Настенька покраснела.

- Однако прощайте; ступайте домой; нам пора запираться, - заключил он и проворно ушел, последуемый монахами.

Когда богомольцы наши вышли из монастыря, был уже час девятый. Калинович, пользуясь тем, что скользко и темно было идти, подал Настеньке руку, и они тотчас же стали отставать от Петра Михайлыча, который таким образом ушел с Палагеею Евграфовной вперед.

- Ты, мать-командирша, ничего не знаешь, а у нас сегодня радость, - заговорил он.

- Какая радость? - спросила экономка.

- А такая, что Яков Васильич наш напечатал свое сочинение, за которое заплатят ему пятьсот рублей серебром.

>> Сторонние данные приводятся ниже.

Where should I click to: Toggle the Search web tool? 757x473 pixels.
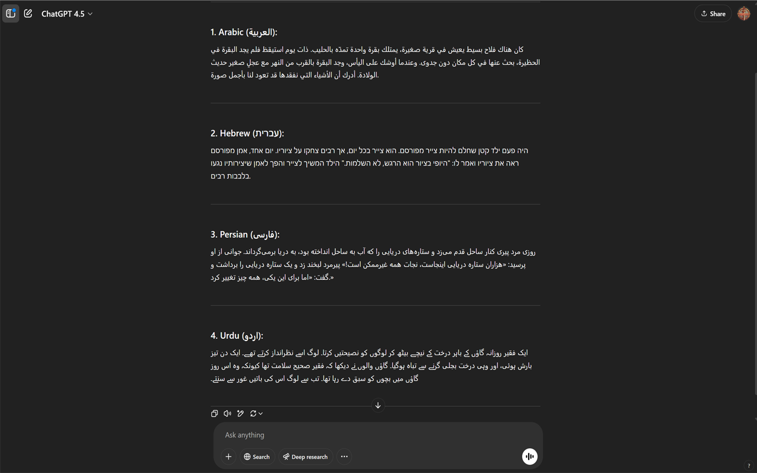257,456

На пятьсот рублей серебром Петр Михайлыч нарочно сделал особенное ударение, чтоб поразить Палагею Евграфовну; но она только вздохнула и проговорила вполголоса:

- Свои-то дела он, знаемо, что делает, наши-то только оставляет.

Петр Михайлыч призадумался немного.

- Был у нас с ним, сударыня, об этом разговор, - начал он, - хоть не прямой, а косвенный; я, признаться, нарочно его и завел... брат меня все смущает... Там у них это неудовольствие с Калиновичем вышло, ну да и шуры-муры ихние замечает, так беспокоится...

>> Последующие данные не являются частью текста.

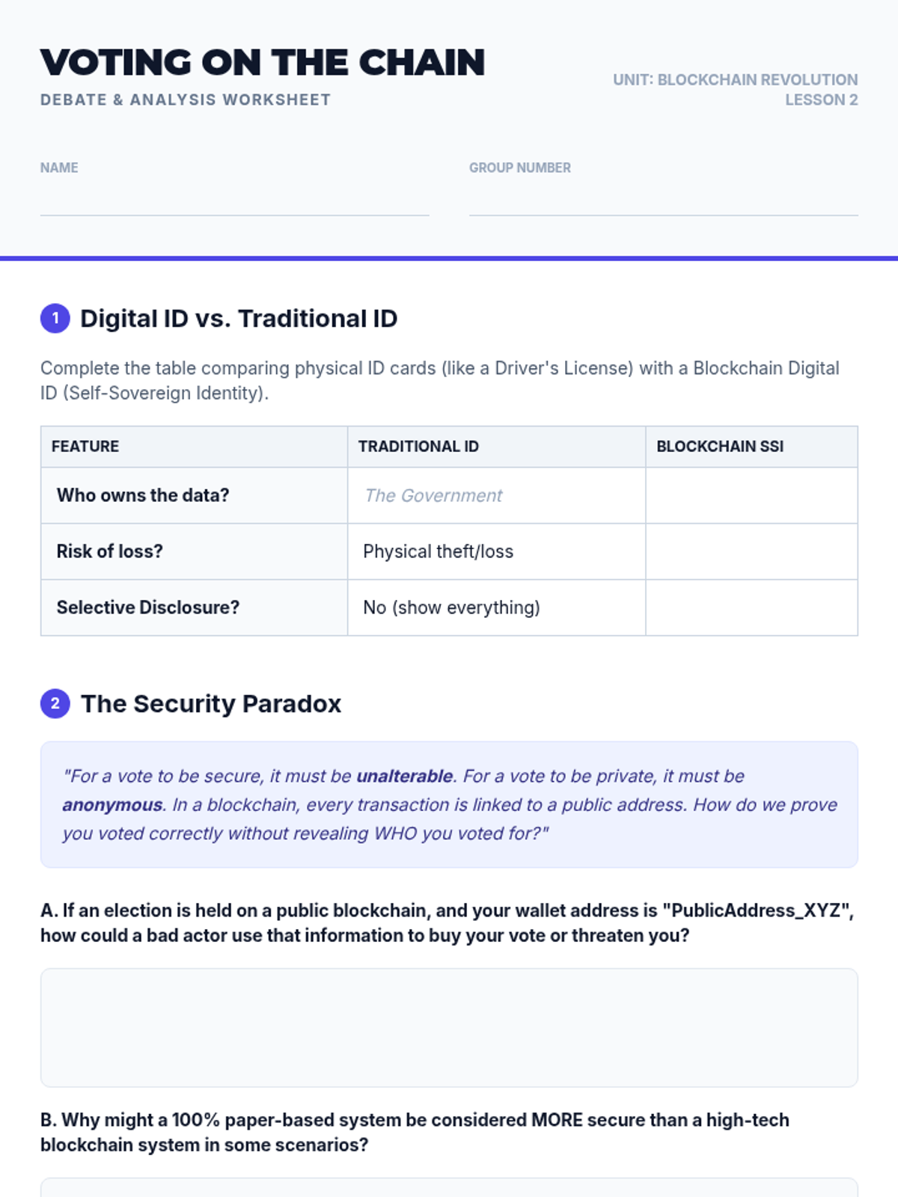
Task: Click the bold word anonymous in the quote
Action: [x=112, y=805]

- Какой же разговор у вас был? - спросила Палагея Евграфовна.

- А разговор наш был... - отвечал Петр Михайлыч, - рассуждали мы, что лучше молодым людям: жениться или не жениться? Он и говорит: "Жениться на расчете подло, а жениться бедняку на бедной девушке - глупо!"

- Гм! - произнесла Палагея Евграфовна.

- Как же, говорю, в этом случае поступать? - продолжал старик, разводя руками. - "Богатый, говорит, может поступать, как хочет, а бедный должен себя прежде обеспечить, чтоб, женившись, было чем жить..." И понимай, значит, как знаешь: клади в мешок, дома разберешь!

- Что тут понимать? Понимать-то тут нечего! - возразила с досадою Палагея Евграфовна.

- А понимать, - возразил, в свою очередь, Петр Михайлыч, - можно так, что он не приступал ни к чему решительному, потому что у Настеньки мало, а у него и меньше того: ну а теперь, слава богу, кроме платы за сочинения, литераторам и места дают не по-нашему: может быть, этим смотрителем поддержат года два, да вдруг и хватят в директоры: значит, и будет чем семью кормить.